At the Beverage Digest Wall Street Smarts conference yesterday, Massimo d’Amore, CEO, PepsiCo Beverages America confirmed the rumors that Pepsi will be launching a mid-calorie soda. D’Amore described the new beverage as “a next-generation cola” that cuts calories and sugar without sacrificing taste, the major stumbling block for mid-calorie sodas of the past. In 2004, PepsiCo launched the 70-calorie Pepsi Edge, which proved unsuccessful and was pulled from the market in the following year.

“The way we were formulating products 10, 20 years ago is different from how we formulate them today,” said d’Amore. “The sweetener system is different; some of the ingredients are different.

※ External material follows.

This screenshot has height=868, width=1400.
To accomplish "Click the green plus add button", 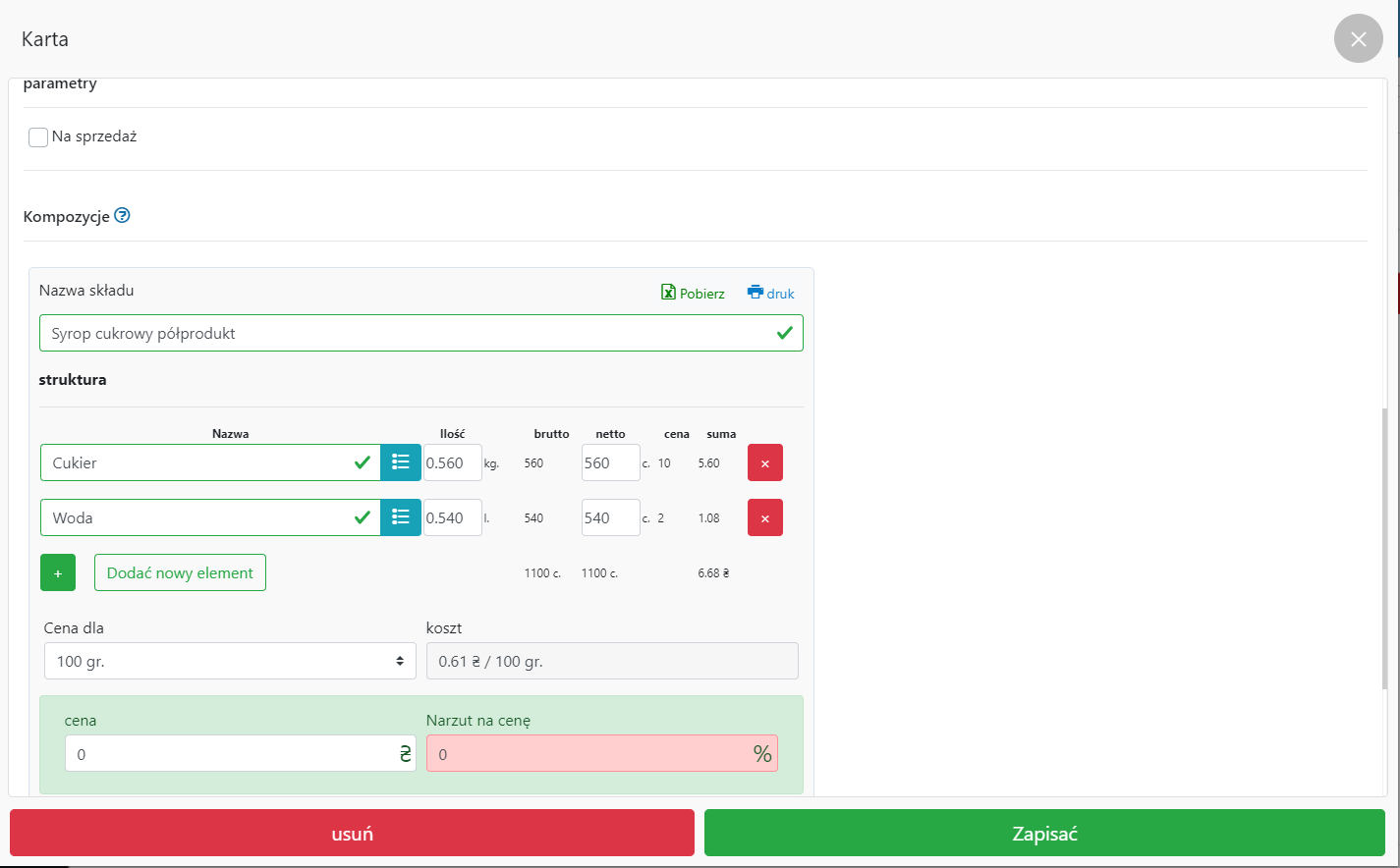I will click(x=58, y=572).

It’s a great-tasting product.” He explained that the product has been created for customers who currently drink full-calorie soda, but are looking to cut back on their sugar consumption. The product will be tested in two locations this summer, in Iowa and Wisconsin.

The move may be an attempt to keep consumers from switching from cola to other beverages altogether, as the health problems associated with soda consumption gain more public attention. “When some consumers switch from regular colas, they try diets, don’t like the taste and move on to water or other categories,” John Sicher, Beverage Digest’s editor and publisher, told Advertising Age. “The theory is that a mid-cal can taste better than a diet to some consumers and appeal to consumers who are moving away from the regular brands.”